* **REQUIREMENT**
The answer must consist solely of the lines from the line with "You are a GUI" to the end of the data below, transcribed exactly and with no pictures.

* **DATASET RECORDS**
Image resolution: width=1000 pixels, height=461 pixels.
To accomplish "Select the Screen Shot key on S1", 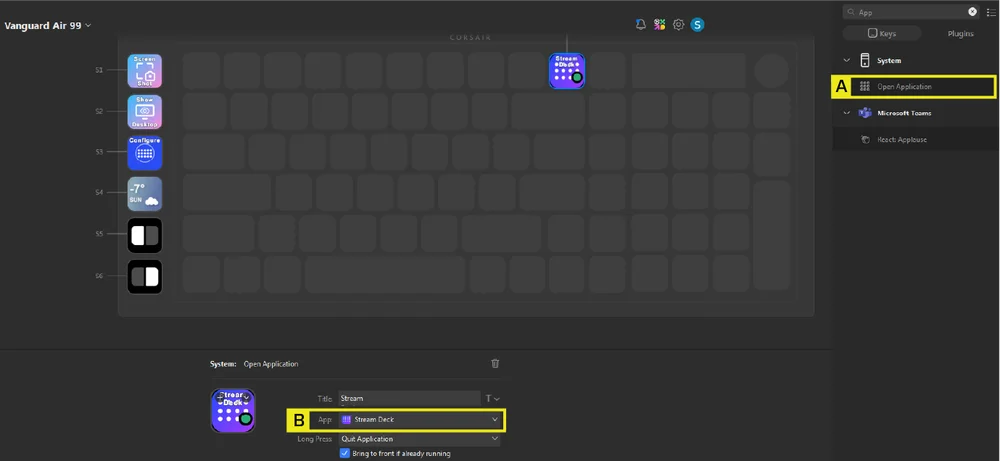I will pos(145,71).
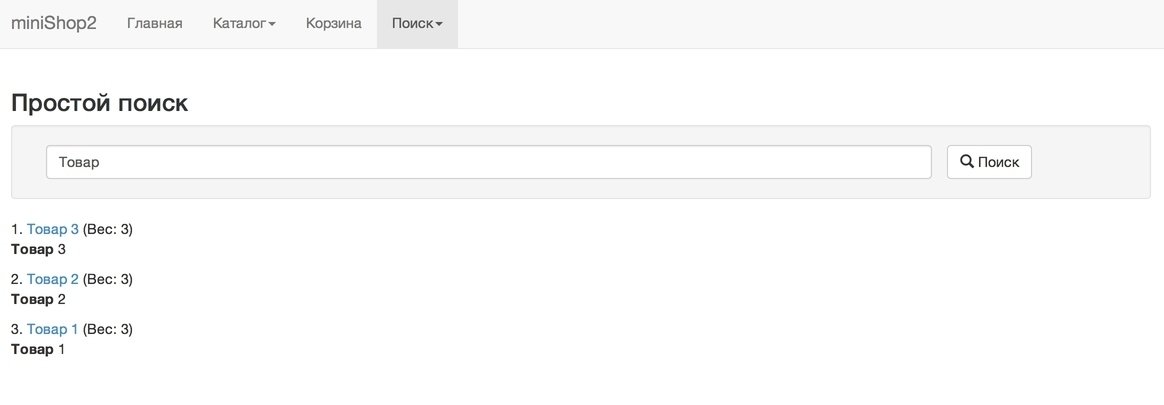Click the weight label next to Товар 2
This screenshot has height=405, width=1164.
coord(108,279)
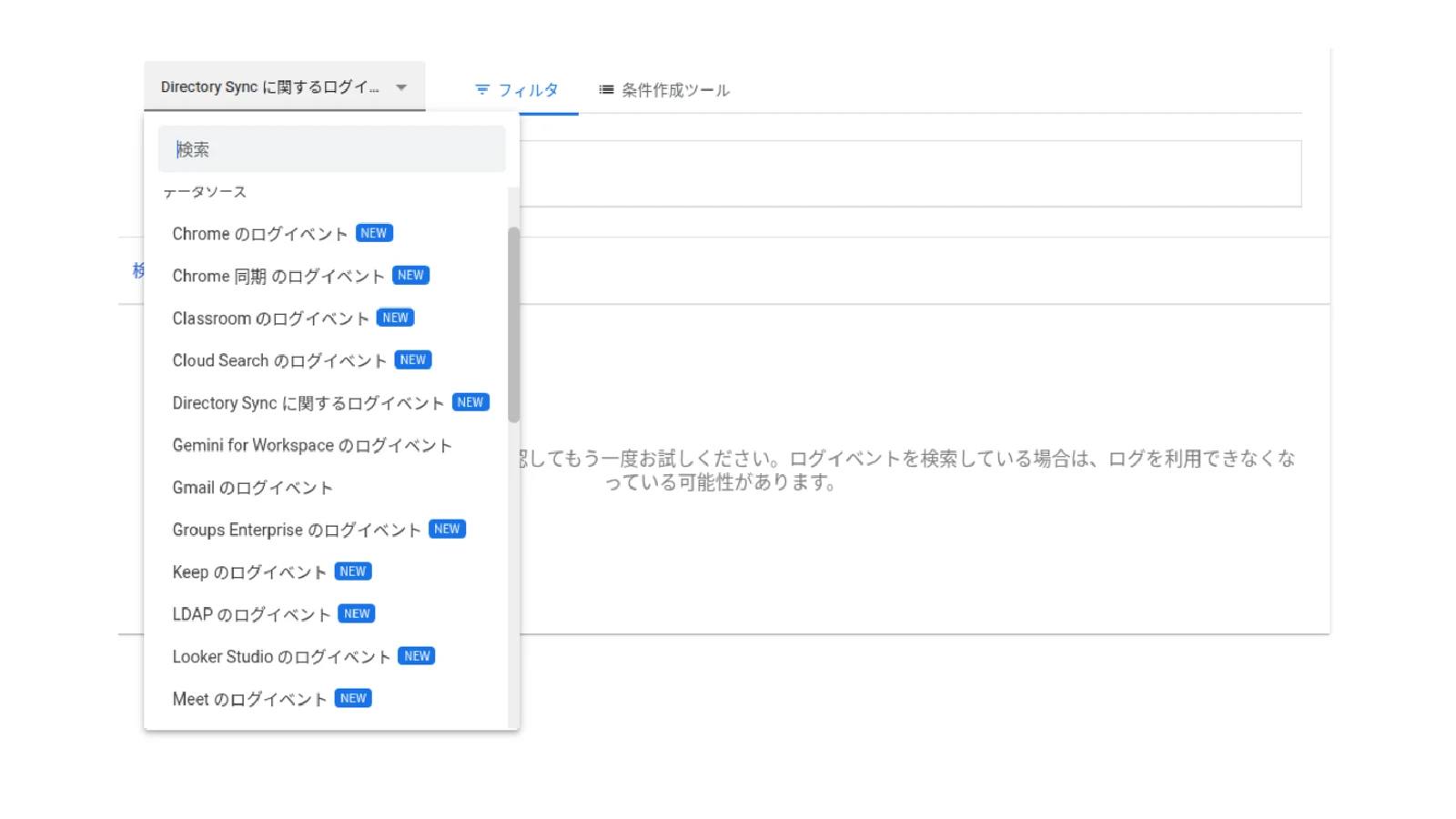Pick Groups Enterprise のログイベント option

[297, 531]
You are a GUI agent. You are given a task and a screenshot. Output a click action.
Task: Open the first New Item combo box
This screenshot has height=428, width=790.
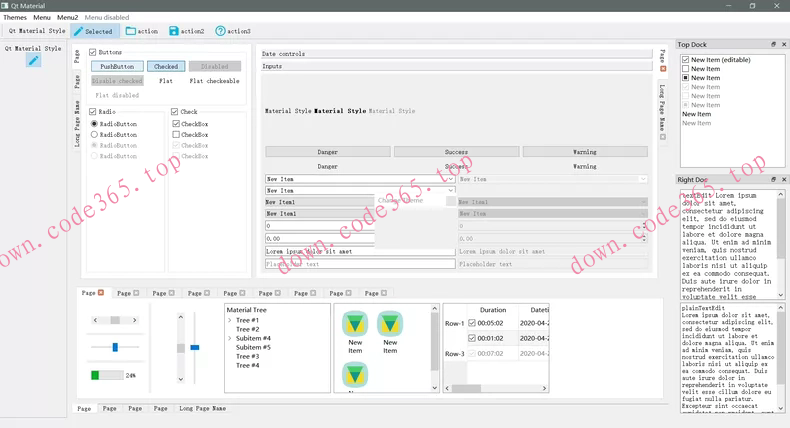click(x=359, y=179)
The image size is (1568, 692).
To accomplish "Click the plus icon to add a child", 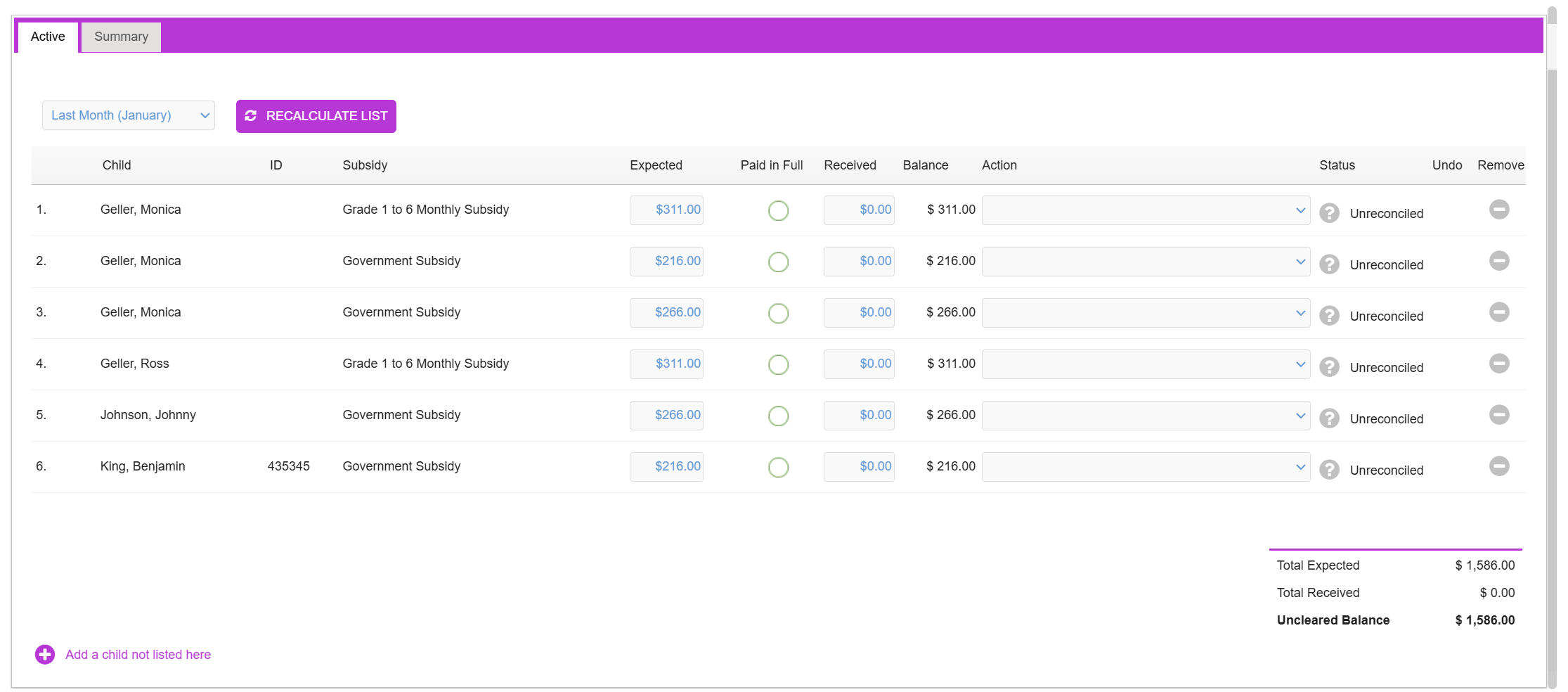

* **SOLUTION TO THIS EXERCISE**
You are a GUI agent. You are given a task and a screenshot. Output a click action.
Task: Open the first New Item combo box
This screenshot has height=428, width=790.
click(x=359, y=179)
The image size is (1568, 692).
To accomplish "Click the plus icon to add a child", 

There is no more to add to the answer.